--- Exercise requirements ---
Copy each line of the records that holds the string "agent".

--- Records provided ---
____
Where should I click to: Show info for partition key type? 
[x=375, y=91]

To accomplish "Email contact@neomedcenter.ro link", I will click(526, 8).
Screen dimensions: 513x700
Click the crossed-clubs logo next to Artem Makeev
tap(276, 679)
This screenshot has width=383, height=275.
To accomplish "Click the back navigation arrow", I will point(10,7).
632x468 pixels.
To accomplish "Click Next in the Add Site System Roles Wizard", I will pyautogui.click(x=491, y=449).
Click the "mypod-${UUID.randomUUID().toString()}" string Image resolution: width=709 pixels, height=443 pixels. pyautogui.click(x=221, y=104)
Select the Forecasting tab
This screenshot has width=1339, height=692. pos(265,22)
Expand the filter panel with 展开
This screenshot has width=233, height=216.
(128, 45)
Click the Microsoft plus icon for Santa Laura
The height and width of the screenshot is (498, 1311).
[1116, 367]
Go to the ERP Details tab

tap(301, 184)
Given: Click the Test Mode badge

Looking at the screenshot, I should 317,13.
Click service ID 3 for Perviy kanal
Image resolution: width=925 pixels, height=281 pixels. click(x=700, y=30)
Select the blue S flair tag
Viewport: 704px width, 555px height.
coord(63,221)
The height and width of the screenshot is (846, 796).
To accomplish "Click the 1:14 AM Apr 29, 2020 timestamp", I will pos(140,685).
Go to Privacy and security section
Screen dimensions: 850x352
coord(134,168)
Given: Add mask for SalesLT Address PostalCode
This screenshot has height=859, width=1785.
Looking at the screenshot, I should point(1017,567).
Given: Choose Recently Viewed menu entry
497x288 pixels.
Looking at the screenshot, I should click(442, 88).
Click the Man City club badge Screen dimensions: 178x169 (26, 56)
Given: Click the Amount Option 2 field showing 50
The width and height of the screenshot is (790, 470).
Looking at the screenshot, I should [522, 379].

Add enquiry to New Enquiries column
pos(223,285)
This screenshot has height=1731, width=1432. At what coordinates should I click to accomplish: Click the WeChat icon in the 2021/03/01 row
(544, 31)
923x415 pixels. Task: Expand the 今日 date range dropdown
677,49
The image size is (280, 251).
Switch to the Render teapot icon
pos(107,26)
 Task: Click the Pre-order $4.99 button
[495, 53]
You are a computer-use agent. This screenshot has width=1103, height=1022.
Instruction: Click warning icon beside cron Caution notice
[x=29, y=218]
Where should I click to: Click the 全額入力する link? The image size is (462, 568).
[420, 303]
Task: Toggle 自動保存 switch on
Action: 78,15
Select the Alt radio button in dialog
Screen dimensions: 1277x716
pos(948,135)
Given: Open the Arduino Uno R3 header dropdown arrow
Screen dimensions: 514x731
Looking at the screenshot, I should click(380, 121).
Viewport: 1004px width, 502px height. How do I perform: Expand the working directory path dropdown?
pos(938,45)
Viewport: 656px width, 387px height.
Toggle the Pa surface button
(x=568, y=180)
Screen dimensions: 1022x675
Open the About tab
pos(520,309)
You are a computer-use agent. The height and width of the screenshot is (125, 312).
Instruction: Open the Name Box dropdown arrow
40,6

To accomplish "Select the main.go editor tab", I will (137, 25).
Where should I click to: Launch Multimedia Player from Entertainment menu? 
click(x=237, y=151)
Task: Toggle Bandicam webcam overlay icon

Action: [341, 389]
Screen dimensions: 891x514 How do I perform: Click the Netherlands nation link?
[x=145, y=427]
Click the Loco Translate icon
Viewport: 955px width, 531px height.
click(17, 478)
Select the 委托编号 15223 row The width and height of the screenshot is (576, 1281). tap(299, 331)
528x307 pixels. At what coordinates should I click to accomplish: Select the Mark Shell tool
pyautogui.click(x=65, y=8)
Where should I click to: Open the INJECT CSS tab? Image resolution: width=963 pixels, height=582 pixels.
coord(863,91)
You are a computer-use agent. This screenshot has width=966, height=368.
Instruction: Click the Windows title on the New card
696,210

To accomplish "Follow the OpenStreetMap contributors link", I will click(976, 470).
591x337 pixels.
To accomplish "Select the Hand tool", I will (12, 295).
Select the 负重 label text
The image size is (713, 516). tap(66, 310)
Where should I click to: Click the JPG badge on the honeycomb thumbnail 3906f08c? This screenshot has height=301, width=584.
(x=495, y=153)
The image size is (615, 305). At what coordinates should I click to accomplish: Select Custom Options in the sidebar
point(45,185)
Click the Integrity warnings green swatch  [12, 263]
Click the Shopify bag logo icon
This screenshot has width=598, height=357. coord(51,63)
____
--- Reply ---
You are a computer-use agent. This screenshot has width=1103, height=1022.
You are a computer-use agent. The height and width of the screenshot is (125, 312).
You are a computer-use agent. This screenshot has width=966, height=368.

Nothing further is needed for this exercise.